Question

For the RLC circuit shown below, the root mean square current \( I_{{rms}} \) at the resonance frequency is _______amperes. (rounded off to the nearest integer)

\[ V_{{rms}} = 240 \, {V}, \quad R = 60 \, \Omega, \quad L = 10 \, {mH}, \quad C = 8 \, \mu {F} \]

Hint:

At resonance in a series RLC circuit, the current is determined by the total resistance \( R \), and the reactances of the inductor and capacitor cancel each other out.

Answer 1

In a series RLC circuit at resonance, the impedance \( Z_{{resonance}} \) is equal to \( R \), the resistance of the resistor, because the inductive reactance and capacitive reactance cancel each other out.
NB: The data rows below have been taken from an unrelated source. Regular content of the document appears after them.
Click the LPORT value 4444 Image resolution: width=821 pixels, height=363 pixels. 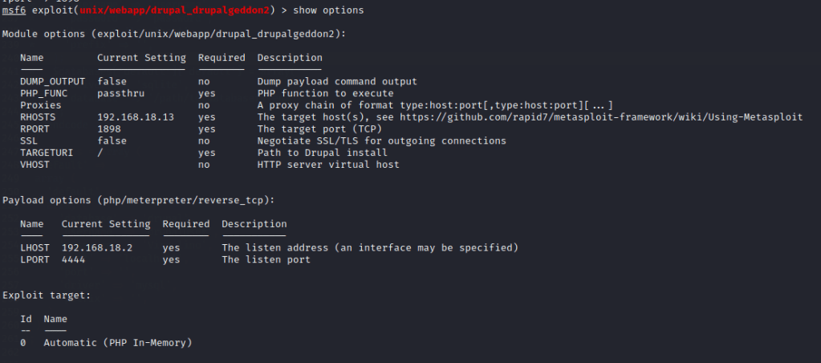click(74, 259)
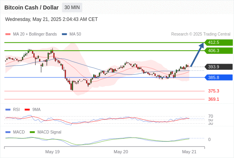Click the blue RSI legend swatch

8,110
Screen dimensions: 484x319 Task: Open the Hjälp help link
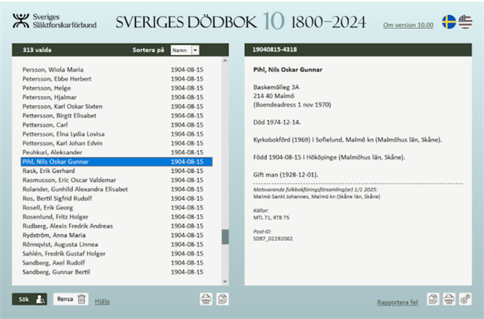pos(102,301)
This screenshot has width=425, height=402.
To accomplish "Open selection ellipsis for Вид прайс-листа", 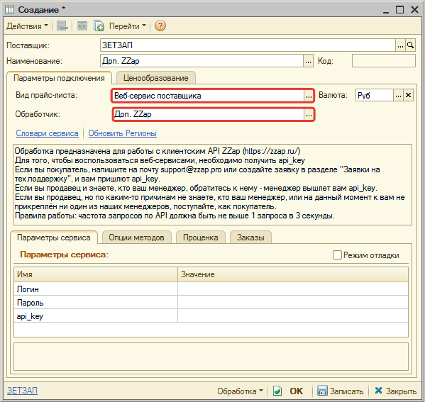I will click(x=309, y=96).
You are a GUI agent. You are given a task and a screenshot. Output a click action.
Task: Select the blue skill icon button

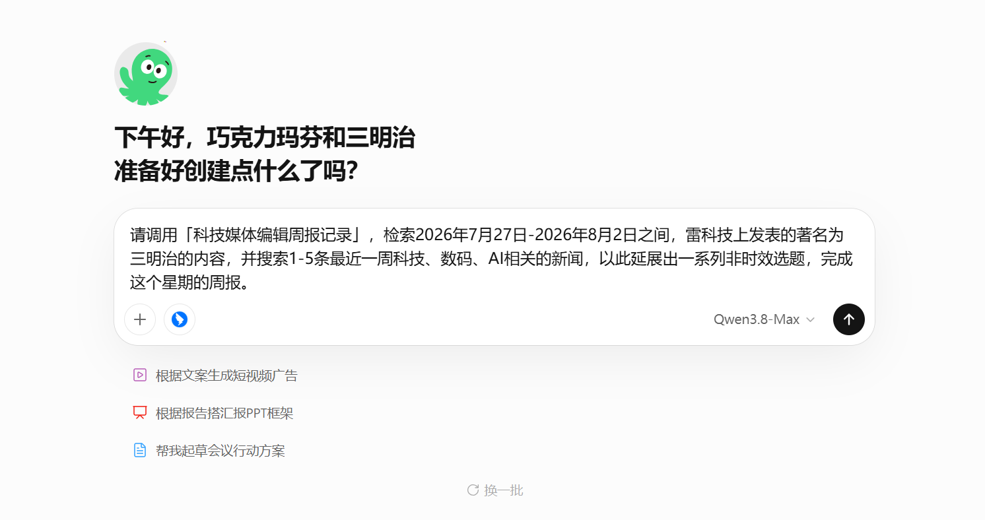coord(180,319)
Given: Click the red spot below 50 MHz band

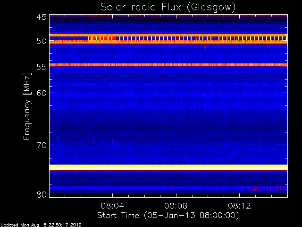Looking at the screenshot, I should click(x=205, y=47).
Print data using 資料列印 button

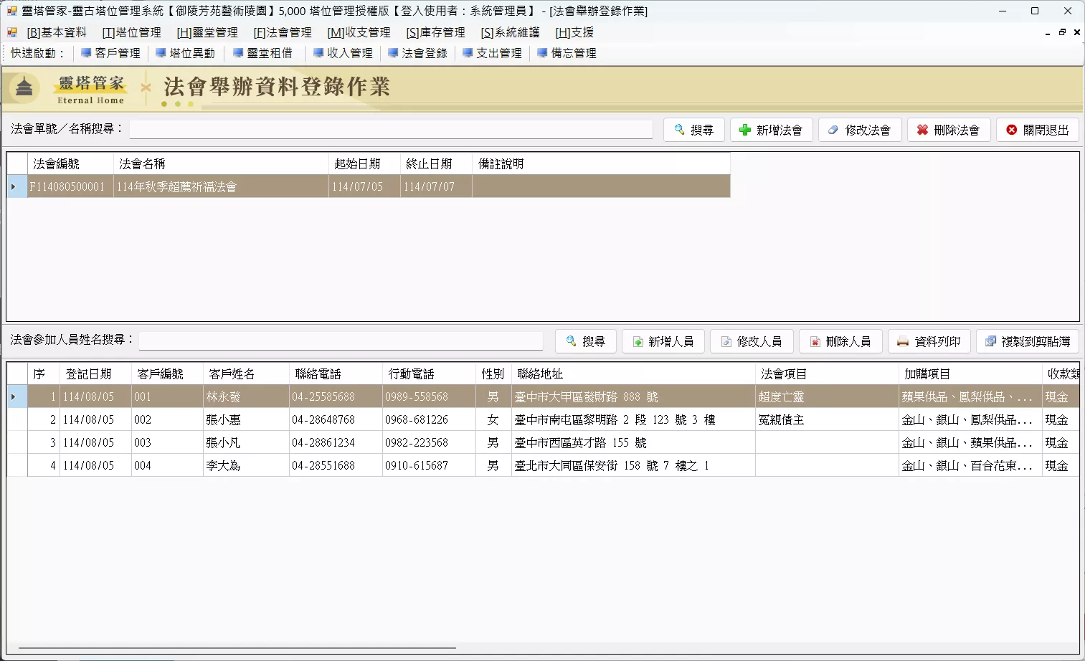coord(929,341)
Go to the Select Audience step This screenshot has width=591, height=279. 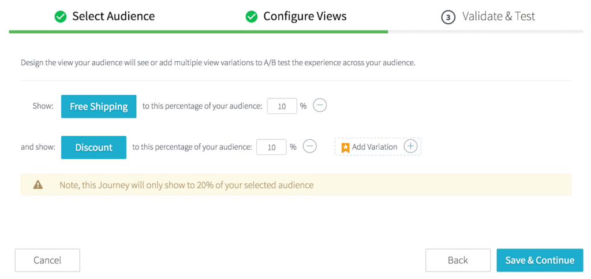(113, 16)
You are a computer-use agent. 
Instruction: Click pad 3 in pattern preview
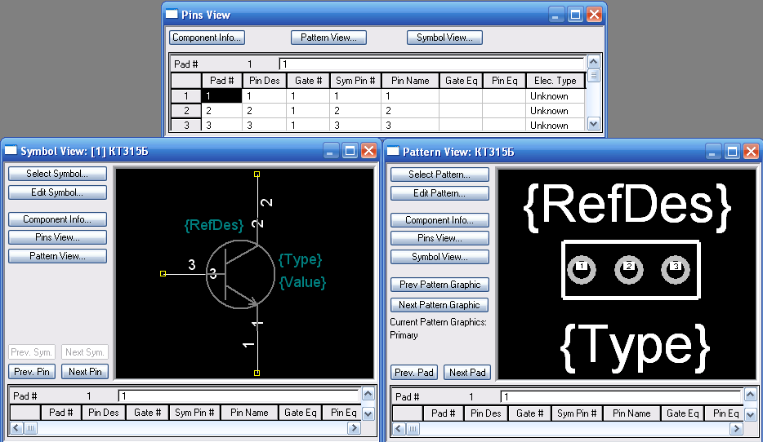(x=676, y=270)
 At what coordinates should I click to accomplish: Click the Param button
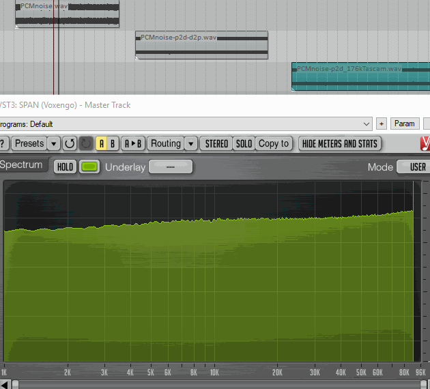404,124
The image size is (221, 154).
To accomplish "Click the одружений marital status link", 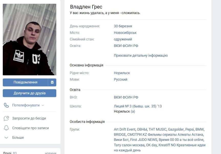I will (123, 39).
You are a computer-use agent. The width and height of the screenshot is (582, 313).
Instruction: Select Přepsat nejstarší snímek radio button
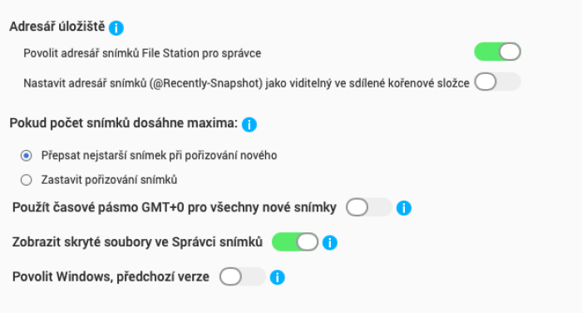pyautogui.click(x=26, y=156)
The formula for the root mean square current \( I_{{rms}} \) at resonance is given by: \[ I_{{rms}} = \frac{V_{{rms}}}{R} \] Where:
\( V_{{rms}} \) is the root mean square voltage across the circuit,
\( R \) is the resistance of the resistor.
Substituting the given values: \[ I_{{rms}} = \frac{240}{60} = 4 \, {A} \] Thus, the root mean square current at the resonance frequency is: \[ I_{{rms}} = 4 \, {A} \]